[Texto para análise]:
########

Instrumento de conexão e visibilidade
A revista é viabilizada por financiamento privado, através da Lei de Incentivo à Cultura, e feita por uma equipe de 26 pessoas no Distrito Federal e 28 pessoas no Rio de Janeiro. As escolhas editoriais são pensadas a partir da lógica das ruas. “As matérias são pautas frias, ou seja, não datadas. Dessa forma, a revista se torna um objeto duradouro e colecionável”, explica Gomes.
A cultura foi escolhida como pauta porque ela é um importante ramo da economia criativa, capaz de agregar diferentes públicos em um processo constante de geração de renda. Outro motivo é a compreensão de que as histórias contadas na revista podem ser utilizadas na formação do porta-voz e, assim, produzir valores.

########

[Partes do exercício]:
A - Substitua "porta-voz" por "vendedor" em tudo o que vai de "A cultura foi" até "assim, produzir valores." no texto sobre a revista e reproduza o trecho.
B - Como fica em inglês a frase "As escolhas editoriais são pensadas a partir da lógica das ruas.", do texto sobre a revista?
C - Prossiga com o texto sobre a revista, começando logo depois da última frase.

(Entradas salvas)
########

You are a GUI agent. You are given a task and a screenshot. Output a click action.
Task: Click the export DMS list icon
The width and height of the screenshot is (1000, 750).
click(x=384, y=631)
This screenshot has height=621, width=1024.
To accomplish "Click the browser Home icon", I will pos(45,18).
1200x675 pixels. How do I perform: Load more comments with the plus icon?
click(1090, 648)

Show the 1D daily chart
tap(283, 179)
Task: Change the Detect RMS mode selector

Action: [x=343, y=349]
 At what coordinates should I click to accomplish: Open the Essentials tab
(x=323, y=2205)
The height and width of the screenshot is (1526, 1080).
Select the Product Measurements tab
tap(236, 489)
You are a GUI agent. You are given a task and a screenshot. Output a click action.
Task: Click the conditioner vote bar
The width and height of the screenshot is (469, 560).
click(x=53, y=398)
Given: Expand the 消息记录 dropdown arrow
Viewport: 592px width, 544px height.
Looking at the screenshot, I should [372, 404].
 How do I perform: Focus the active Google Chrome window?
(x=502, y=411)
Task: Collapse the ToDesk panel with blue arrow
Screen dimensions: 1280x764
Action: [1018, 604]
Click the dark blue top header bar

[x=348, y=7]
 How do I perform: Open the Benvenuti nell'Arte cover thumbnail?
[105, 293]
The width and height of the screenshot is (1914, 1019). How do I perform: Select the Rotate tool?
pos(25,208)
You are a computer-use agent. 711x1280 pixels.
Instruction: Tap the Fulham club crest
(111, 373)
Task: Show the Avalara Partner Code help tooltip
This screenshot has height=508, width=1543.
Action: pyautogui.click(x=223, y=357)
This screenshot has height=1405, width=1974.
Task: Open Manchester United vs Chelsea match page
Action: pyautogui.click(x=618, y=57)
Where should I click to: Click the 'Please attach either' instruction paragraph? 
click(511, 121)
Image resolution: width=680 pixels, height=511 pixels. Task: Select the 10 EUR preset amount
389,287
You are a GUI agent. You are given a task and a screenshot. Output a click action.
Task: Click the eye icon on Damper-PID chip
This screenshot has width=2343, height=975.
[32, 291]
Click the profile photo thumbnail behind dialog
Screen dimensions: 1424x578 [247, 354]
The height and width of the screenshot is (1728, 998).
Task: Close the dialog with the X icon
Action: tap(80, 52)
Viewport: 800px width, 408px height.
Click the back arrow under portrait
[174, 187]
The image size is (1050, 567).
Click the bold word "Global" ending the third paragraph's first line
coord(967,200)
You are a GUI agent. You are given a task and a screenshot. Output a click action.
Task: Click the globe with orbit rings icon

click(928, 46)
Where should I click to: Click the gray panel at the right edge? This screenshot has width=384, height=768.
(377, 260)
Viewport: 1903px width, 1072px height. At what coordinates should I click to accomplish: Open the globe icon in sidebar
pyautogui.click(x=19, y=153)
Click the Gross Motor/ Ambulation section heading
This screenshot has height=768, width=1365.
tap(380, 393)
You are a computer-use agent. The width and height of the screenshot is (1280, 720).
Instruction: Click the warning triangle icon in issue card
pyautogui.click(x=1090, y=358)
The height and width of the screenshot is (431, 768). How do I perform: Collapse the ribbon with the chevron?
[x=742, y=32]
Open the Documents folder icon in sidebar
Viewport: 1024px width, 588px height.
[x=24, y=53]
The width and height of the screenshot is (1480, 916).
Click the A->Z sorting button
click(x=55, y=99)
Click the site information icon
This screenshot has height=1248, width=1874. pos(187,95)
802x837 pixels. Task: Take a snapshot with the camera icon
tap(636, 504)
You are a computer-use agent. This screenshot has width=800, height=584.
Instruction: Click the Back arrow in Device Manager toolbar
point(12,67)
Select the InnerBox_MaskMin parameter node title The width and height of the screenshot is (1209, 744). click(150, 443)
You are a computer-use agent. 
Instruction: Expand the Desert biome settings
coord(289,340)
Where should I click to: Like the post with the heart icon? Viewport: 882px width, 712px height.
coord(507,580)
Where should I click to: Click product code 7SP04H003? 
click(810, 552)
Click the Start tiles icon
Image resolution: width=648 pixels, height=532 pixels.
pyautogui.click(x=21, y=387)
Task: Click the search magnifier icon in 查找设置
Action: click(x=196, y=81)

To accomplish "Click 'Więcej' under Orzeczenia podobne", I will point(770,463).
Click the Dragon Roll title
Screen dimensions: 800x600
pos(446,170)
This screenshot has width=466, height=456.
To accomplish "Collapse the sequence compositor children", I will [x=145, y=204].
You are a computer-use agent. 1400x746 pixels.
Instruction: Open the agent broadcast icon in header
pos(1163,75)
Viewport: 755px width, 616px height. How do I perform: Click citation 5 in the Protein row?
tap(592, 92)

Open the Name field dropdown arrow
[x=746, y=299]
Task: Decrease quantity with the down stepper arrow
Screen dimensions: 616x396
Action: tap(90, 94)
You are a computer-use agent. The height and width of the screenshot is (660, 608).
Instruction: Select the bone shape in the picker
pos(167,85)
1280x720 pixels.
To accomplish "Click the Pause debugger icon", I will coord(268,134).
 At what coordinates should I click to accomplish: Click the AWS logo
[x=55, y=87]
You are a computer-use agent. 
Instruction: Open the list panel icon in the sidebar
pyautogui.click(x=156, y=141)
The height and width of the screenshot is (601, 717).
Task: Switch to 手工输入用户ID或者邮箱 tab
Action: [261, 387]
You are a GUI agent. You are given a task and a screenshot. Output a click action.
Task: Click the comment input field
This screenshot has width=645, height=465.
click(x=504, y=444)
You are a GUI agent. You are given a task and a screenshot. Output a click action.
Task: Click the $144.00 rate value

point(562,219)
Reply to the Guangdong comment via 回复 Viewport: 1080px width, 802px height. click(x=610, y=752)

########

[Respostas]:
A -
A cultura foi escolhida como pauta porque ela é um importante ramo da economia criativa, capaz de agregar diferentes públicos em um processo constante de geração de renda. Outro motivo é a compreensão de que as histórias contadas na revista podem ser utilizadas na formação do vendedor e, assim, produzir valores.

B - Editorial choices are conceived based on the logic of the streets.

C -
Os porta-vozes não costumam atuar na redação, mas acabam sugerindo pautas e, com isso, apoiando o processo de apuração. Eles também podem se tornar personagens: toda edição traz uma seção chamada "3x4", que conta a história de um deles. “Foi um dos dias mais felizes da minha vida, quando eu tirei foto pra Traços e dei a minha entrevista. Também foi incrível quando eu abri e vi a minha matéria lá. Eu fiquei muito honrada”, lembra Thifany Branco, 41 anos.
Ela conheceu a Traços em uma casa de acolhimento LGBTQIA+, no Rio de Janeiro. Quando a revista foi lançada na capital carioca, a equipe buscava novos porta-vozes. “Na época eu estava desesperada, eu não queria mais permanecer dentro de um abrigo, mas nunca achava algo que pudesse me dar uma oportunidade por conta dos preconceitos que eu sofri por ser uma mulher trans”, conta. Ela começou a vender a revista na praia de Ipanema e em três meses e meio conseguiu sair do abrigo e alugar uma casa para morar.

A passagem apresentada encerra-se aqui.